When trycatch is used to handle iframe cross-origin exceptions, chrome and safari do not seem to work properly: they directly throw an error without throwing exceptions that can be intercepted by JS. Here is a simple test page: "hello world" is displayed on IE and Firefox, while chrome, safari, and opera are unresponsive.
The following is a short test code (deliberately modifying domain so that the parent page and child page are different domain pages ):
1. Parent Page code:
The Code is as follows:
Script
Document. domain = "nunumick. me ";
Function doTest (){
Alert ('Hello World ');
}
Script
2. subpage code:
The Code is as follows:
Script
Try {
Top. name;
} Catch (e ){
Document. domain = 'nunumick. Me ';
Top. doTest ();
}
Script
The purpose of the above Code is to dynamically modify the domain to achieve smooth access when an access exception occurs. However, the webkit kernel browser reports an error rather than throwing an exception that can be intercepted. other browsers run as scheduled.
Chrome error message:
It is understood that the use of such try catch methods for security feasibility judgment is not just a few phenomena, such as DOJO
The Code is as follows:
Try {
// See if we can access the iframe's location
// Without a permission denied error
Var iframeSearch = _ getSegment (iframeLoc. href ,"? ");
// Good, the iframe is same origin (no thrown exception)
If (document. title! = DocTitle ){
// Sync title of main window with title of iframe.
DocTitle = this.iframe.doc ument. title = document. title;
}
} Catch (e ){
// Permission denied-server cannot be reached.
IfrOffline = true;
Console. error ("dojo. hash: Error adding history
Entry. Server unreachable .");
}
Another example is FCKeditor.
The Code is as follows:
Try {
If (/fcksource = true/I). test (window. top. location. search ))

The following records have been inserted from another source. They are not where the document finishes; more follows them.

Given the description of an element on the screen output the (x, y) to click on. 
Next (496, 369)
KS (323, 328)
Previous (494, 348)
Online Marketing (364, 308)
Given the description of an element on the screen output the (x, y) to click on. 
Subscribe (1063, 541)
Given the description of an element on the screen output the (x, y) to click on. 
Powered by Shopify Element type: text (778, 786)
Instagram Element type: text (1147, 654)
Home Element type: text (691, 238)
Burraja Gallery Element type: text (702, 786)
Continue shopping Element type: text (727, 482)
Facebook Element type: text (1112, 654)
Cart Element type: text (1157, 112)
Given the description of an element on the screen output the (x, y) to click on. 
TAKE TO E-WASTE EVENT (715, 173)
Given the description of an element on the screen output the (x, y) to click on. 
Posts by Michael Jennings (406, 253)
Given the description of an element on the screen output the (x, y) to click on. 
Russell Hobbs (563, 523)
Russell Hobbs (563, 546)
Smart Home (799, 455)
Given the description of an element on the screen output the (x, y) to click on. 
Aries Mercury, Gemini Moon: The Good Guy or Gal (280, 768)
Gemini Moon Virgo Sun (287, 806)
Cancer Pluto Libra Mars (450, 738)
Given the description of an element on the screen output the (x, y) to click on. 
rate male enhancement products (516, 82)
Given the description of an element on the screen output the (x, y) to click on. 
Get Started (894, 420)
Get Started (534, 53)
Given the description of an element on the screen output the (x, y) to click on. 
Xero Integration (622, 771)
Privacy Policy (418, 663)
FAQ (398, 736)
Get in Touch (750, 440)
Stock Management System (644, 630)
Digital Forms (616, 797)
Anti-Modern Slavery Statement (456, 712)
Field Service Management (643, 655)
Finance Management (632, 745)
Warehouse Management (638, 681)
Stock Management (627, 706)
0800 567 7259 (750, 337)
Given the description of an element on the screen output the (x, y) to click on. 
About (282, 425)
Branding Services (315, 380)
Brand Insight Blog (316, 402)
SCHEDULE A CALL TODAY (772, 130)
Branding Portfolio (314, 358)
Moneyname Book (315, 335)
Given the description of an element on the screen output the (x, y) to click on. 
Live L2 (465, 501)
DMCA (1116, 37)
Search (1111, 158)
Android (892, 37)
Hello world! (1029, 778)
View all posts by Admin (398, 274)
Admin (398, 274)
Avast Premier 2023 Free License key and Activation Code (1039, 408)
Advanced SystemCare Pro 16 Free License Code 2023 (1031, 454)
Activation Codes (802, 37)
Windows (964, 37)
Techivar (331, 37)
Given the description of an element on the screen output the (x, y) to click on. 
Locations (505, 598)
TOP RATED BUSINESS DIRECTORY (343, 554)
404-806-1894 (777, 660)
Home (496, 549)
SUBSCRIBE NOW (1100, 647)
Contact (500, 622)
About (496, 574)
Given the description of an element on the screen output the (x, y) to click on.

SFile = 'fckeditor.original.html ';
}
Catch (e) {/* Ignore it. Much probably we are insi
De a FRAME where the "top" is in another domain (security error ).*/}
Feedback from many netizens: chrome bug report
The above code is not applicable to chrome, safari, and opera. I have reviewed some materials and recorded them here:
1.html 5 security location
2. webkit dev lists
According to the discussion from webkit developers, they admitted the problem but were reluctant to correct it, holly shit!